Task input START

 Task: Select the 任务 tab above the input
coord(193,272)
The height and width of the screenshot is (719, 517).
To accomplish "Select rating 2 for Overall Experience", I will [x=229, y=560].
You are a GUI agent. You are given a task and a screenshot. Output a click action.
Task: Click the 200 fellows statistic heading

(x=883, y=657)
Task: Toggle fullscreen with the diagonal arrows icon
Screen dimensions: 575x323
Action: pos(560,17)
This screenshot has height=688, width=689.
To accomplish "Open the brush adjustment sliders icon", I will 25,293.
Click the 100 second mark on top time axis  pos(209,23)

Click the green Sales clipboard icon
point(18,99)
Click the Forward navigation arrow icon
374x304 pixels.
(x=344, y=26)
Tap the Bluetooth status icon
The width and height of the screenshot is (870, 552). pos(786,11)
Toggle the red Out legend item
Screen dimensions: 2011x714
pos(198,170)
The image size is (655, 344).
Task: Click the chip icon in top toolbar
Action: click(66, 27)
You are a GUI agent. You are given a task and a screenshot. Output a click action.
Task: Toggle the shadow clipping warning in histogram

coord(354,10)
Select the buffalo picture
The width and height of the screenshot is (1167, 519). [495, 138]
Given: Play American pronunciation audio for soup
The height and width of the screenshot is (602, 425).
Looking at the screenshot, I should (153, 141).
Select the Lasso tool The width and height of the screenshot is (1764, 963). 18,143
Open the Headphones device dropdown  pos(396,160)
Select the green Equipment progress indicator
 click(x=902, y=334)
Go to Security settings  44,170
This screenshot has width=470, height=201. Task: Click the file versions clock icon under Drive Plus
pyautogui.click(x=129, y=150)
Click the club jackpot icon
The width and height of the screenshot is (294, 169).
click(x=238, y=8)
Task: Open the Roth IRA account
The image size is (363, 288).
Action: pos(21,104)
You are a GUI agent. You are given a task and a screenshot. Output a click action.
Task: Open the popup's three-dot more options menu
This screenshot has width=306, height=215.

Task input END

Exercise aim
Repeat the data in its entirety, exactly as written.

Reply to the exercise
 Task: Select the 任务 tab above the input
coord(193,272)
The height and width of the screenshot is (719, 517).
To accomplish "Select rating 2 for Overall Experience", I will [x=229, y=560].
You are a GUI agent. You are given a task and a screenshot. Output a click action.
Task: Click the 200 fellows statistic heading

(x=883, y=657)
Task: Toggle fullscreen with the diagonal arrows icon
Screen dimensions: 575x323
Action: pos(560,17)
This screenshot has height=688, width=689.
To accomplish "Open the brush adjustment sliders icon", I will 25,293.
Click the 100 second mark on top time axis  pos(209,23)

Click the green Sales clipboard icon
point(18,99)
Click the Forward navigation arrow icon
374x304 pixels.
(x=344, y=26)
Tap the Bluetooth status icon
The width and height of the screenshot is (870, 552). pos(786,11)
Toggle the red Out legend item
Screen dimensions: 2011x714
pos(198,170)
The image size is (655, 344).
Task: Click the chip icon in top toolbar
Action: click(66, 27)
You are a GUI agent. You are given a task and a screenshot. Output a click action.
Task: Toggle the shadow clipping warning in histogram

coord(354,10)
Select the buffalo picture
The width and height of the screenshot is (1167, 519). [495, 138]
Given: Play American pronunciation audio for soup
The height and width of the screenshot is (602, 425).
Looking at the screenshot, I should (153, 141).
Select the Lasso tool The width and height of the screenshot is (1764, 963). 18,143
Open the Headphones device dropdown  pos(396,160)
Select the green Equipment progress indicator
 click(x=902, y=334)
Go to Security settings  44,170
This screenshot has width=470, height=201. Task: Click the file versions clock icon under Drive Plus
pyautogui.click(x=129, y=150)
Click the club jackpot icon
The width and height of the screenshot is (294, 169).
click(x=238, y=8)
Task: Open the Roth IRA account
The image size is (363, 288).
Action: pos(21,104)
You are a GUI agent. You are given a task and a screenshot. Output a click action.
Task: Open the popup's three-dot more options menu
This screenshot has width=306, height=215.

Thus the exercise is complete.